La pentastellata Anna Macina ha annunciato che domani formalizzerà la richiesta di calendarizzazione della legge sul conflitto d'interessi che porta la sua firma: "Come già anticipato nei giorni scorsi, questa legge è nel contratto di governo e non può più aspettare". Ma il ministro degli Interni Matteo Salvini frena: "Non sono contrario in linea di principio – ha affermato in merito alla proposta dell'alleato di governo – Ma se mi si chiede se è un'emergenza nazionale, dico no. Ovunque mi chiedono di andare avanti con riduzione delle tasse e tagliare la burocrazia".

Il leader di Forza Italia, dopo aver subito un intervento chirurgico per un'occlusione intestinale, è tornato in campo per le ultime due settimane di campagna elettorale per le elezioni europee del 26 maggio: "Ho avuto tre settimane piene di guai come mai nella vita, ho avuto una ripresa fantastica e sento il dovere di essere in campo per l'Italia e l'Europa".

"La nostra missione di cambiare l'Europa parte dal cambiamento delle alleanze del Ppe con la sinistra europea, bisogna cambiare e costruire una alleanza con i conservatori, anche con Orban e Salvini, sperando che si accorgano che da soli non possono incidere su nulla.

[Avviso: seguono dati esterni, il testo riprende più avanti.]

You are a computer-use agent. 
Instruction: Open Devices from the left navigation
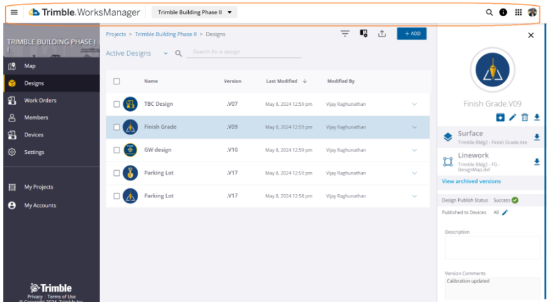click(x=34, y=135)
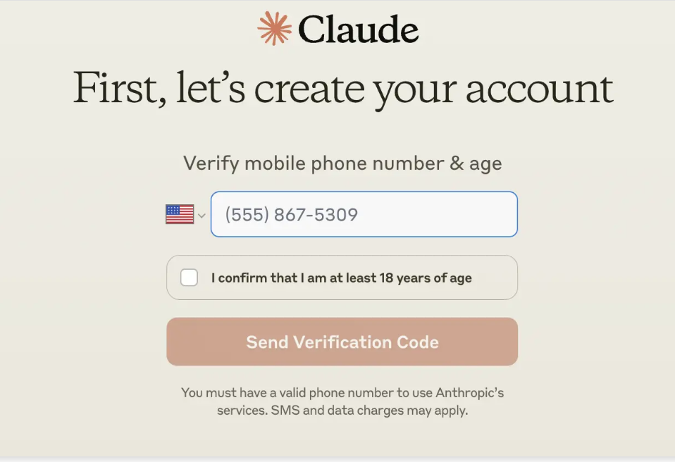Click "18 years of age" in the confirmation label
The image size is (675, 462).
[x=426, y=278]
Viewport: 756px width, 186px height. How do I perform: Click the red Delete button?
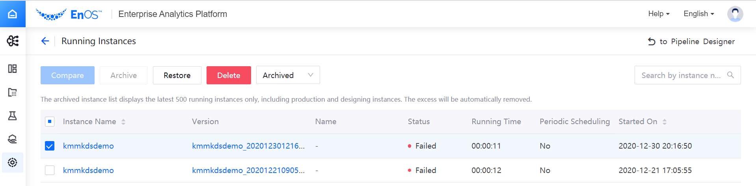pos(229,75)
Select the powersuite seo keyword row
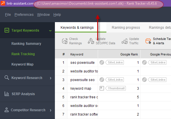 [113, 80]
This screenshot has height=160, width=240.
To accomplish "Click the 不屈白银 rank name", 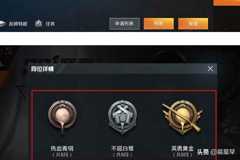I will 122,148.
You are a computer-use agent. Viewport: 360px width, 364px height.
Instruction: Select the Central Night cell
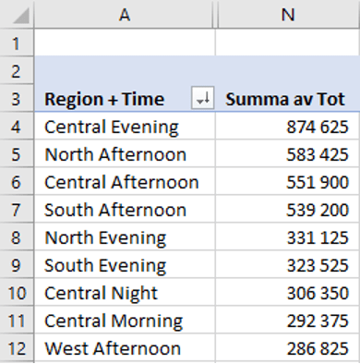pyautogui.click(x=125, y=292)
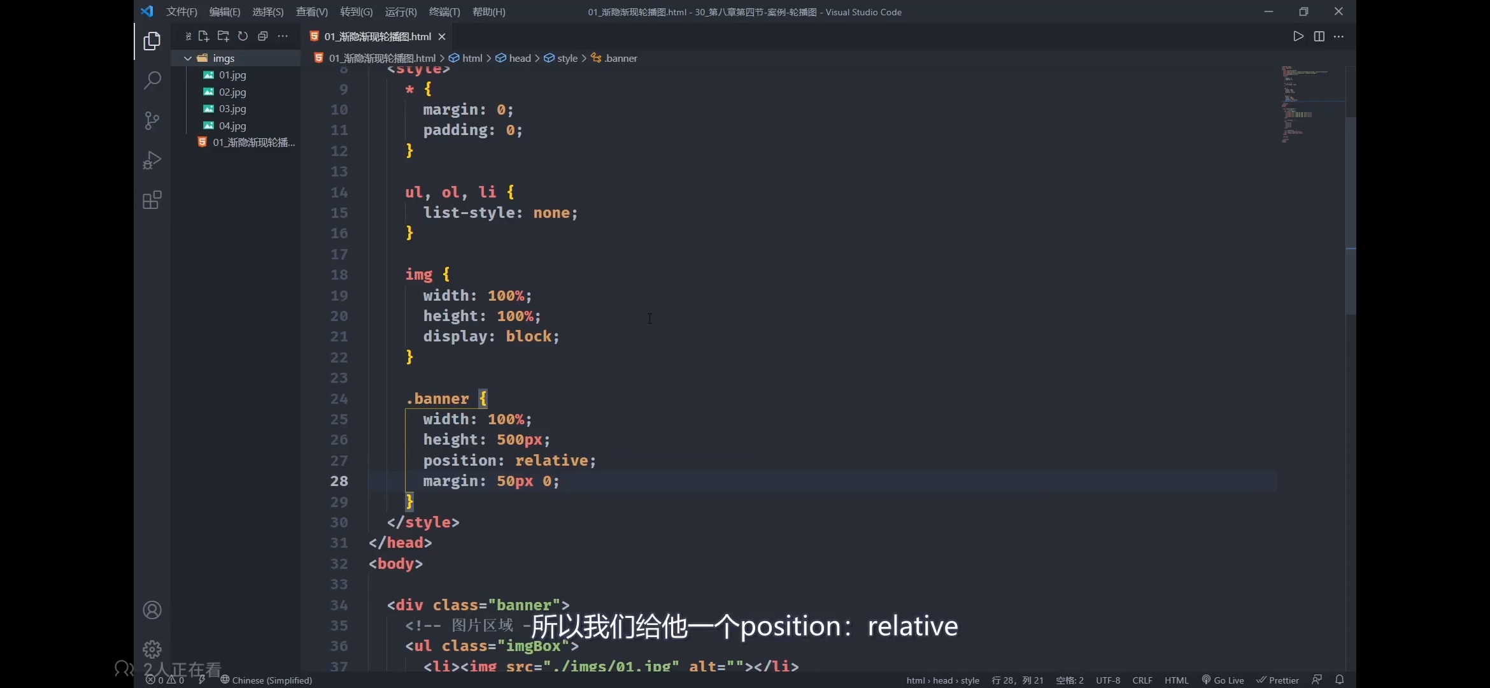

Con me nel Ppe riusciremo a fare il centrodestra europeo che lasci l'alleanza con il Pse. Lega e Fdi – ha continuato il Cavaliere – si sono resi conto che da soli in Europa, non appartenendo a nessuna grande famiglia europea, resterebbero nell’angolo e conterebbero poco o nulla".

La possibilità che Berlusconi e Salvini si ritrovino dalla stessa parte in Europa è stata confermata anche dal vicepremier leghista: "Un enorme abbraccio perché la salute, la famiglia, i figli, i nipoti vengono prima di tutto. E in bocca al lupo per questa battaglia che, in Europa, penso potremo combattere sullo stesso fronte; perché nel nome del lavoro, della sicurezza, della salute, dell'ambiente e della famiglia – se la sinistra sarà fuori finalmente dalle stanze del potere – magari cambia qualcosa anche in Europa", ha detto Salvini nel corso di un'intervista a "Povera patria", registrata sabato e in onda questa sera.